Three midwives and nine hours later I gave birth in hospital to a healthy baby boy, Étienne.
The midwife who eventually delivered my baby was hugely supportive and genuinely helped me to achieve the birth that I had wanted.
I gained huge confidence from the birth and my decision to stand firm on my choices, but my second pregnancy two years later provided a different medical hurdle.
Raised blood pressure during a routine check-up in my 39th week led to me being admitted and almost induced, despite several tests and foetal monitoring confirming the well-being of my baby and I.
Feeling frightened and vulnerable I had to make a case for my birth choice once again.
Where was the line between taking precautionary measures and ensuring a safe outcome, while also listening to the mother and allowing her to trust her instinct and have input in her own care?
The obstetrician was eager to get my labour underway artificially and was perplexed as to why I wasn’t when I objected to a sweep, which can induce labour.
My baby was otherwise healthy and not in any
distress so I wanted labour
to occur naturally.
During normal, natural labour, mum and baby both release hormones, which work together to get labour established. Induction can interfere with this natural hormonal process, which can sometimes lead to a string of interventions.

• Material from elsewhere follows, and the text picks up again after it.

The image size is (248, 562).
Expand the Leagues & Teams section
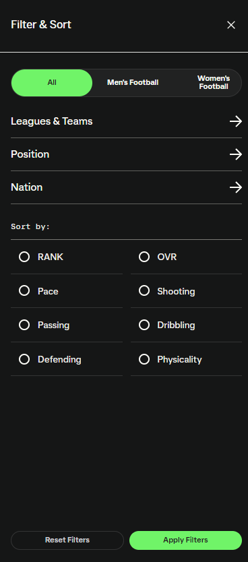(x=126, y=121)

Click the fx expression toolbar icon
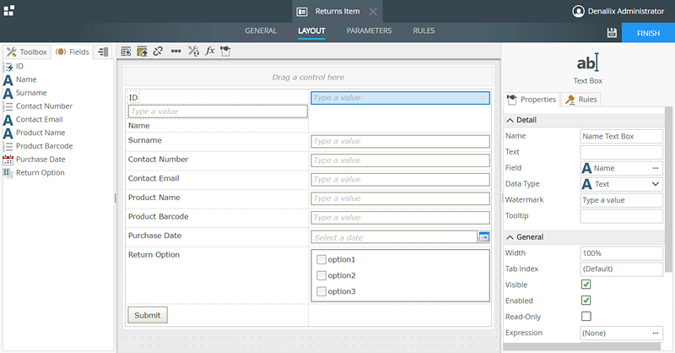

“The best example of interventions causing complications is induction,” says Hanahoe.
“Statistics show that in women who are induced on their first baby, the Caesarean section rate soars from 8pc to 30pc.
“The difficulty with this statistic is we are still not sure if it is the induction that causes the section or is it the reason for the induction that causes the section.”
Opting not to be induced wasn’t a decision I made lightly, but having weighed up all the evidence I felt I could achieve a better outcome if I was allowed to birth naturally.
I found the midwives really supportive of my choice and I eventually convinced the obstetrician too. I was discharged with blood pressure medication and an appointment for four days later.
Happily, three days later my waters broke spontaneously and, following a shorter but more intense natural labour, I gave birth to another healthy baby boy, Quinn.
For me, being allowed a say in my care and to birth in a way that I felt safe and relaxed led to the uncomplicated delivery of my two sons, but was clearly not without its challenges.
According to Hanahoe, the level of input women are afforded in their care can be determined by their location, but knowing what you want is key.
“Your options of care given will be limited by your geographical location and what services are available within your area.
“However, women can have choices even within those restrictions if they know what they want. If your request is safe and within reason there should be no problem with getting your choice in any service or location.”
I would encourage every mum-to-be to research all the options available to them as well as all the possible outcomes.
Don’t be afraid to question your caregiver if you’re uncomfortable or unsure about a clinical decision, and stand firm on your choices once you’re satisfied that baby is not in any distress.